BUCHBESPRECHUNG / GERHARD HADERER

30/04/13 Ist Gerhard Haderer ein Phänomen? Schon. Mit scheinbar spielerischen Pinselwischen labert er in hoher Konzentriertheit und Detailversessenheit Boshaftes aufs Papier, was er dann, der nach Selbstaussage den spür-, jedoch kaum aushaltbaren Überdruck durch Malen und Zeichnen kanalisieren muss, via „Stern“ und „Profil“ verbreitet.

Von Hans Gärtner

Komisch genug, dass gerade die, die der erfolgreiche Super-Karikaturist gekonnt anschießt, nicht dran denken, zurückzuschießen. Früher haben`s einige probiert. In Zeiten, da Cartoons noch nicht in die Kategorie „Kunst“ fiel. Angestrengt setzten sie sich zur Wehr. Darunter die Kirche, die katholische, mit der Haderer auf Kriegsfuß steht. Seit dessen ketzerischem „Jesus“-Buch von 2002 will sie mit ihm lieber nichts mehr zu tun haben. Umgekehrt allerdings ist das bis heute der Fall: Haderer und die katholische Kirche – das ist anscheinend ein Dauerthema.
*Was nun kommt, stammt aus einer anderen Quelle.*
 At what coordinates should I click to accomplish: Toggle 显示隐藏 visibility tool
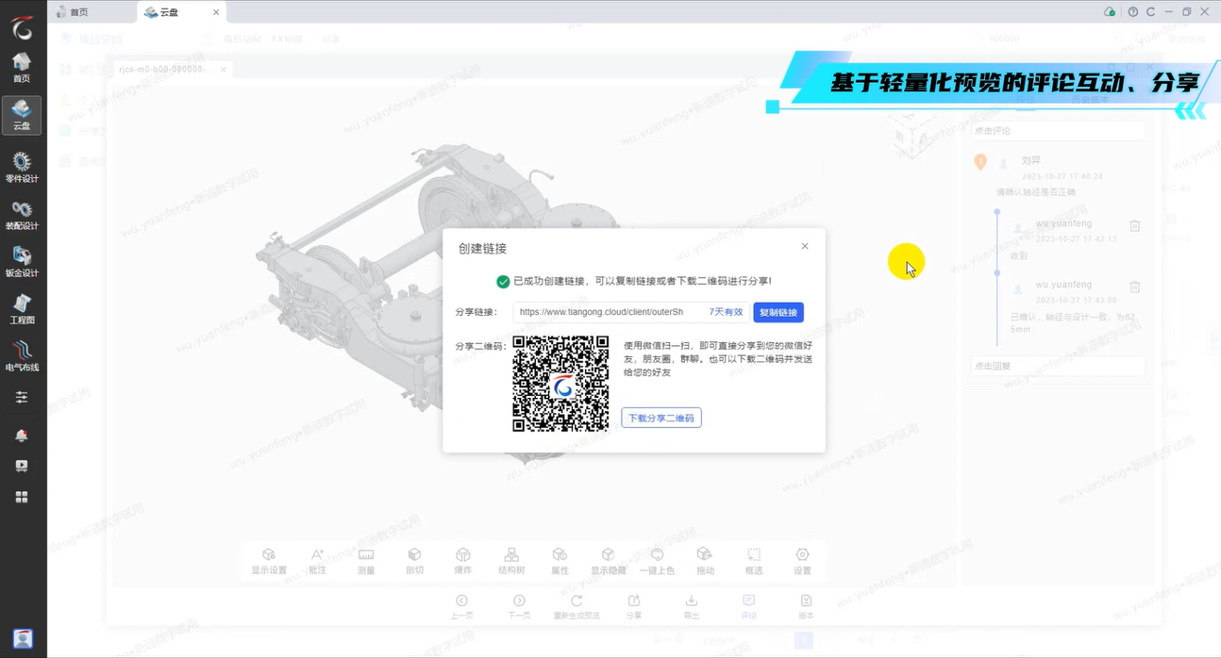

Das Kunstmann-Buch, das einen Querschnitt durch Haderers Schaffen seit 1987 bietet, legt sich – bewusst? – nun gleich auf dem Cover wieder mit der Kirche, genauer: ihren lust-vollen jungmännlichen Vertretern mit eingetrübter Theologenbrille und schwarz verdunkelnder Soutane an. Gerade auf den allerletzten Seiten des brillanten Bandes wird‘s nochmal schwer klerikal, kurial sogar, alt-päpstlich. Da guckt sich ein knollennasiger Benedikt XVI. ein neues Paar Schuhe aus. Im „Prada“-Katalog. Sieht über einem roten Schuh einen andersfarbigen. „Na bitte!“, kommentiert Haderer, der dem schneeweißen Emeritus-Haupt eine Denkblase mit „Die Blauen – ein Traum!“ entsteigen lässt, „Der Papst findet doch noch Mut zu Veränderungen“.

Wer Haderer kennt, weiß, dass seine Hass-Liebe keineswegs nur der römischen Amtskirche gehört, sondern auch dem, ach, so bieder-blöd dreinschauenden Durchschnitts-Menschen – ob aus Linz (Haderers Geburtsort) oder Lüneburg, egal. So schlau war Haderer schon immer, Österreicher und Deutsche für austauschbar zu halten. Denn hüben wie drüben fletschen birnenköpfige Mannsbilder ihre Pferdegebiss-ähnlichen Dritten, unter denen meistens ein Doppel-, lieber noch ein Dreifachkinn prangt, das seine Entsprechung in einem ausufernd aufgedunsenen Leib oder, insonderheit bei Damen auslaufenden Lebensalters mit Jugendwahn, in krankhaft gepolsterten Oberschenkeln findet. Beim Cartoon  „Wieder groß im Kommen: die Weihnachtsromantik“ zeigt sich eine dummdreiste „Christkindl-Model“-Aspirantin als Engerl in weißen Highheels.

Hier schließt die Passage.